Mark sat on the balcony of his apartment, watching the city go dark. Not the lights—the digital city. He had managed to trigger the blackout from a public terminal at the library before his access was completely revoked. It was his final act of spite.

He watched the streets. People were standing on the sidewalks, looking at their phones with confused expressions. For the first time in years, people were looking at each other. They were talking. They were gesturing. Without the constant stream of curated content, without the digital leash, they were human again.

He knew it wouldn't last. Screin would find a way back in. They would blame the blackout on 'foreign actors' or 'cyber-terrorists.' They would use it as an excuse to pass even harsher laws, to freeze even more accounts. The cycle would continue.

Mark stood up and went inside. He took his laptop and smashed it with a hammer. He took his phone and did the same. He gathered his physical documents—his passport, his birth certificate, his degrees—and put them in the sink. He lit a match.

He watched the paper curl and blacken. His name, his face, his history—all of it turning to ash. He was deleting his own digital identity. He was becoming a ghost within the system he helped create.

He left the apartment with nothing but the clothes on his back and a few hundred dollars in cash he had hidden in a hollowed-out book. He walked down the stairs, avoiding the elevator. He didn't want to be caught in a metal box if the power failed.

He walked toward the park. The same park where he had been chased. It was quiet now. The police had moved on to the next crisis. The summer night was warm, the air smelling of jasmine and exhaust.

He found a bench near a playground. A small child was playing in the sandbox, ignored by his mother who was frantically tapping at a phone that wouldn't connect. The child was playing with a toy—a wooden horse. It was a forbidden toy. Anything that didn't have a tracking chip or an interactive interface was technically 'unregulated' and discouraged.

Mark watched the boy move the horse through the sand. The boy didn't care about data. He didn't care about sentiment analysis. He was just a boy, and the horse was just a horse.

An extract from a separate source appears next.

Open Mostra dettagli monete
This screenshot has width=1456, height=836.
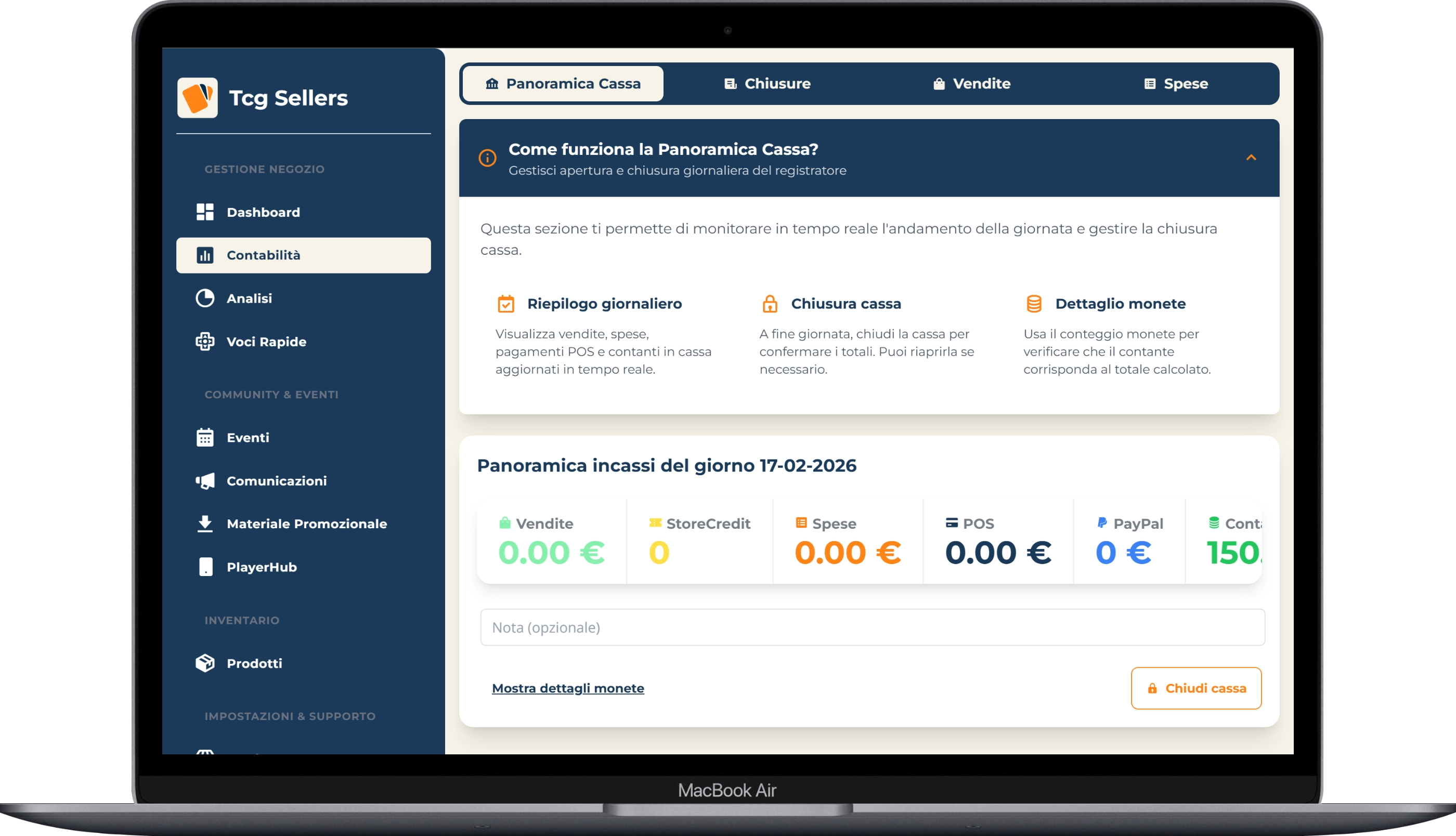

Mark felt a pang of envy. He had spent his life building the bars of a cage, and he had only just realized he was the one inside. He looked at his hands. They were stained with soot from the fire.

He thought about Screin, sitting in his darkened office, screaming at IT professionals who couldn't help him. He thought about Vann, probably already on a plane to somewhere with no internet. He thought about his father, who would wake up tomorrow and find his account still frozen, but maybe, just maybe, he would find a way to survive without the machine.

Mark leaned back and closed his eyes. He was tired. He was penniless. He was untraceable. He had no future and no past. He was the only thing the system couldn't account for: a zero balance.

In the distance, he heard the sound of a siren. It was coming closer. But he didn't move. He wasn't afraid anymore. The machine had finally run out of enemies, and it had started on the people who built it. He was just the first to realize that when the machine eats you, the only thing left to do is make sure you're hard to swallow.

He watched the child one last time. The boy looked up and smiled at him. It was a real smile. Not a digital emoji. Not a curated expression. It was human.

Mark didn't smile back. He didn't have the energy. He just nodded. He sat there, a ghost in the park, as the city around him struggled to remember how to breathe without a screen telling them how.

“The system didn't break; it worked perfectly until it ran out of enemies and started on us.”